Thats the way the money goes
Thursday, February 27, 2003

To address the original question --

I have found that for every given possible improvement in our product, we hear about it from dozens of customers, each of whom feels that they have just discovered America.

I can't tell you how many emails I've gotten suggesting that CityDesk have a feature to insert tables. OK, message received!

Given that I hear this every other day, but the customer who has taken the time to tell me about it thinks it's quite new and important, there is a fundamental imbalance there, and it becomes hard for me to say graciously, "thank you for your 7 page letter explaining how tables should be implemented."

Another risk, albeit minor, is that someone will suggest a feature that was obvious and that you already knew about, and then try to sue you when you implement it. So you have to be very clear in replying to people that you already know about that idea. (99% of the time, you do.)

Joel Spolsky
Thursday, February 27, 2003

Offtopic, but it's amazing to think that individuals would suggest a feature and then sue you when you implemented it.  Absolutely amazing.

Thursday, February 27, 2003

Weird people with funny delusions of grandeur have been known to propose various semi-obvious ideas that they think they invented to large companies, and then spend the rest of their lives suing the large company, usually acting as their own attorney, in various inconvenient and ridiculous jurisdictions. It got bad enough that a lot of large companies simply refuse to listen to customers' product ideas in order to protect themselves. (Car companies are famous for this, after they finally lost the lawsuit by the guy who claims to have invented intermittent windshield wipers.)

IBM for example has a policy that if you want to present a new product idea to IBM, you have to present it first to a retired ex-IBM employee. Only if that ex-employee judges it valuable somebody inside the company will take a look.

Joel Spolsky
Thursday, February 27, 2003


What's Microsoft's policy on this?

Prakash S
Friday, February 28, 2003

If you had a list of 'upcoming features', you might not hear about it from so many customers. But is that over-promising? Or leaking info to your competitors?

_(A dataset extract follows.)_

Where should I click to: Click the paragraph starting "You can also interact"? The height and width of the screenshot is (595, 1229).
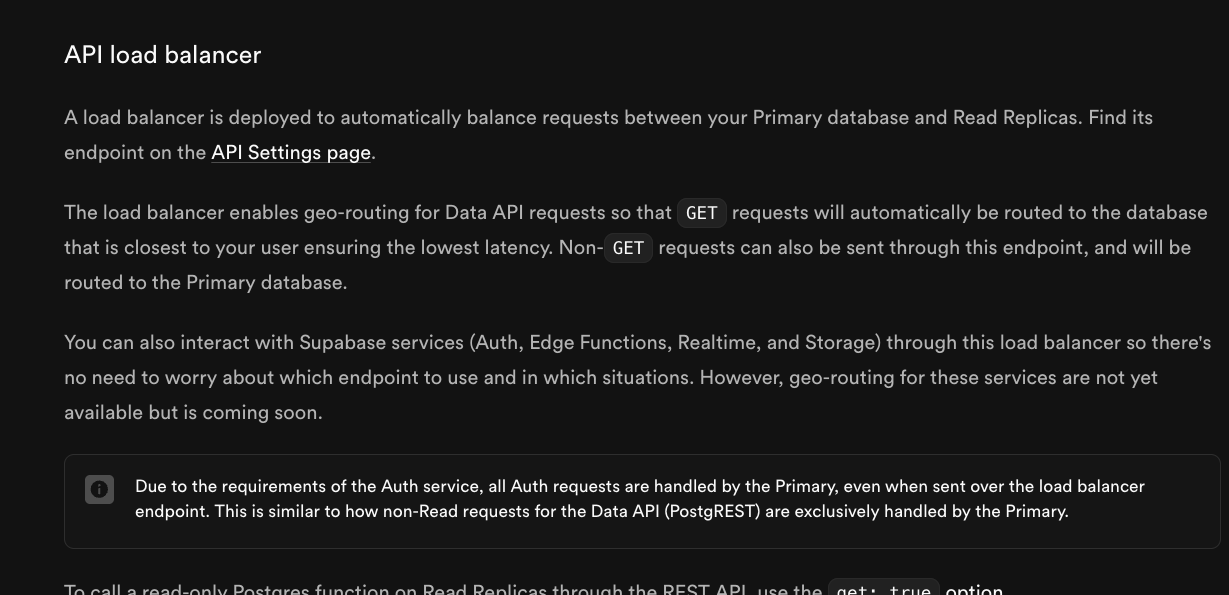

Open source projects are often cool, so long as they're below critical mass and have an active mailing list and archive. Sometimes you can propose a solution when you report a problem. And the to do list is often public and in fact a request for outside help.

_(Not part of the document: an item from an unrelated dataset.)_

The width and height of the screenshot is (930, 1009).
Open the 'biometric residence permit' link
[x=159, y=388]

But for closed source teams, it seems there are two responses here: keep the 'wish list' up to date and public, and hope for 'me too' responses. And send a form reply, 'your message has been received and will be considered'. Between the two lies danger and reality.

Microsoft has a defined 'mswish' program. I don't know exactly how it works, but it ideas do get disseminated internally. They also have relationships with consultants and good customers (e.g. large corps) which provide feedback.

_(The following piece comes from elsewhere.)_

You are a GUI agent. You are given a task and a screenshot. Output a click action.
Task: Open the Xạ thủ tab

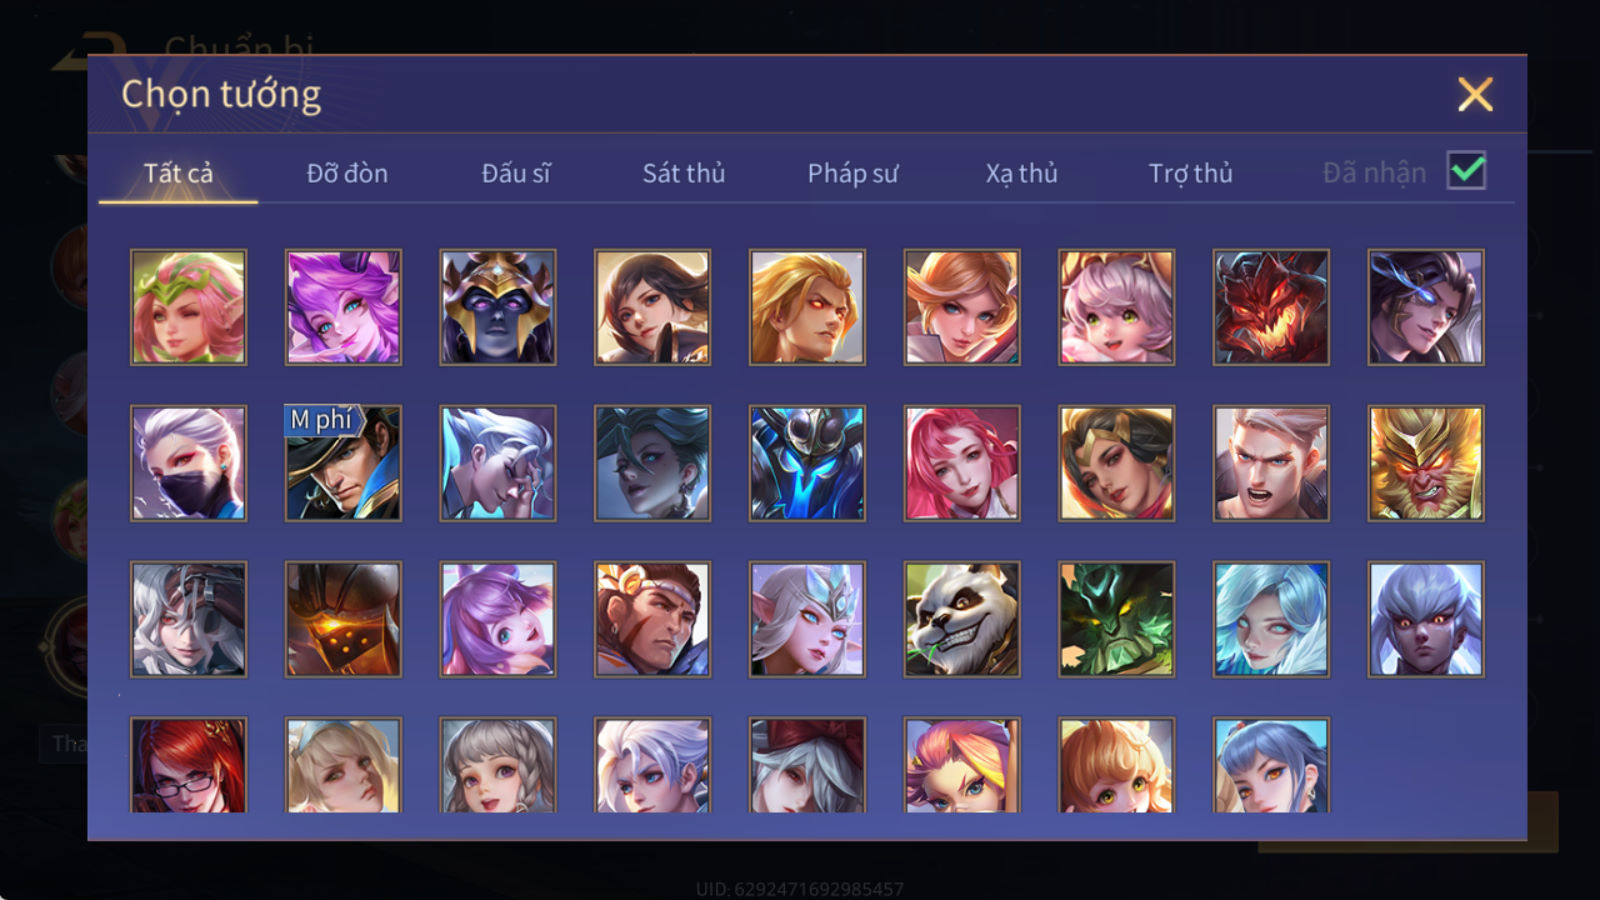coord(1021,173)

MSWish: . First line: "By offering suggestions through this page, you give Microsoft full permission to use them freely."

Friday, February 28, 2003


Like Philo I am also very wary of software that seems to generate a substantial percentage of its revenue from "support" or "consultancy" by the company that publishes it. If you simply have a revenue stream from selling the software, it s absolutely clear that making your product better is good for you in every respect. Trow generous servings support and consultancy into the mix and suddenly the brew gets more murky.
"Sure we might loose some sales by not directly fixing this installer issue, but it is more than compensated for by the additional S&C revenue. Let's just wait a few weeks and cash in on the calls in the mean time."
It is a dangerous play, but it is clear your optimal revenue point no longer coincides with your optimal product point.

Just me (Sir to you)
Friday, February 28, 2003

A couple of things ...

I sent some ideas to that Microsoft Wish site, and as far as I can tell, the suggestions vanished into a black hole. I'd love to know if any developers actually read them.

Also, since Joel mentioned the folks asking for table handling in CityDesk, what other enhancements might we be seeing in the next release?